To do
Reproduce every one of the following rows word for word, without changing anything.

Word and element location data
--*--

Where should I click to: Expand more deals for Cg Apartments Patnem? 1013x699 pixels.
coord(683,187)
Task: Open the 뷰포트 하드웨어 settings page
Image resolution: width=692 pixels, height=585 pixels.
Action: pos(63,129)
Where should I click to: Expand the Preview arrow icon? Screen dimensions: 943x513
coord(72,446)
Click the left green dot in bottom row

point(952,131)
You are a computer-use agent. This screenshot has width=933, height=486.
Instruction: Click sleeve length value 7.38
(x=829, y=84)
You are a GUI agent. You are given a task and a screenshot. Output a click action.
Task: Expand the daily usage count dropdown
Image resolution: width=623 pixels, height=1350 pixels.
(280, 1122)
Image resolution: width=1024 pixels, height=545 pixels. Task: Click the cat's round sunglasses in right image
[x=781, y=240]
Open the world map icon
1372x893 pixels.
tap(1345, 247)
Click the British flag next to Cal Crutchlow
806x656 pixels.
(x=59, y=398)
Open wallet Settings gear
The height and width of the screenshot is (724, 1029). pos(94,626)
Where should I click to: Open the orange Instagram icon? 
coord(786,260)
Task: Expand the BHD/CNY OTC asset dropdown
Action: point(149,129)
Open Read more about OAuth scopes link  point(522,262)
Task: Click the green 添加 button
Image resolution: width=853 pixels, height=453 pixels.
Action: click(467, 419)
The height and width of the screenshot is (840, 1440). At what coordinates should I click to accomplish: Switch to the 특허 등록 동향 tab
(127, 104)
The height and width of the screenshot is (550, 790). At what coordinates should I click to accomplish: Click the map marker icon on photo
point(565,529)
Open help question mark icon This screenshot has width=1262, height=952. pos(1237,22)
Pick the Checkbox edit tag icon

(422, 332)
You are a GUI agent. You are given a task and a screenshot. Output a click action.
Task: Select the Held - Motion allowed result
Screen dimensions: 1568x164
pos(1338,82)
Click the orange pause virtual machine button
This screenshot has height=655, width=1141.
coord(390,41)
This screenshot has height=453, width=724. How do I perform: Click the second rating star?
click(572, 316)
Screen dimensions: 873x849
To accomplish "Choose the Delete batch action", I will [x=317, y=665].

--*--

Reply
Where should I click to: Expand more deals for Cg Apartments Patnem? 1013x699 pixels.
coord(683,187)
Task: Open the 뷰포트 하드웨어 settings page
Image resolution: width=692 pixels, height=585 pixels.
Action: pos(63,129)
Where should I click to: Expand the Preview arrow icon? Screen dimensions: 943x513
coord(72,446)
Click the left green dot in bottom row

point(952,131)
You are a computer-use agent. This screenshot has width=933, height=486.
Instruction: Click sleeve length value 7.38
(x=829, y=84)
You are a GUI agent. You are given a task and a screenshot. Output a click action.
Task: Expand the daily usage count dropdown
Image resolution: width=623 pixels, height=1350 pixels.
(280, 1122)
Image resolution: width=1024 pixels, height=545 pixels. Task: Click the cat's round sunglasses in right image
[x=781, y=240]
Open the world map icon
1372x893 pixels.
tap(1345, 247)
Click the British flag next to Cal Crutchlow
806x656 pixels.
(x=59, y=398)
Open wallet Settings gear
The height and width of the screenshot is (724, 1029). pos(94,626)
Where should I click to: Open the orange Instagram icon? 
coord(786,260)
Task: Expand the BHD/CNY OTC asset dropdown
Action: point(149,129)
Open Read more about OAuth scopes link  point(522,262)
Task: Click the green 添加 button
Image resolution: width=853 pixels, height=453 pixels.
Action: click(467, 419)
The height and width of the screenshot is (840, 1440). At what coordinates should I click to accomplish: Switch to the 특허 등록 동향 tab
(127, 104)
The height and width of the screenshot is (550, 790). At what coordinates should I click to accomplish: Click the map marker icon on photo
point(565,529)
Open help question mark icon This screenshot has width=1262, height=952. pos(1237,22)
Pick the Checkbox edit tag icon

(422, 332)
You are a GUI agent. You are given a task and a screenshot. Output a click action.
Task: Select the Held - Motion allowed result
Screen dimensions: 1568x164
pos(1338,82)
Click the orange pause virtual machine button
This screenshot has height=655, width=1141.
coord(390,41)
This screenshot has height=453, width=724. How do I perform: Click the second rating star?
click(572, 316)
Screen dimensions: 873x849
To accomplish "Choose the Delete batch action", I will [x=317, y=665].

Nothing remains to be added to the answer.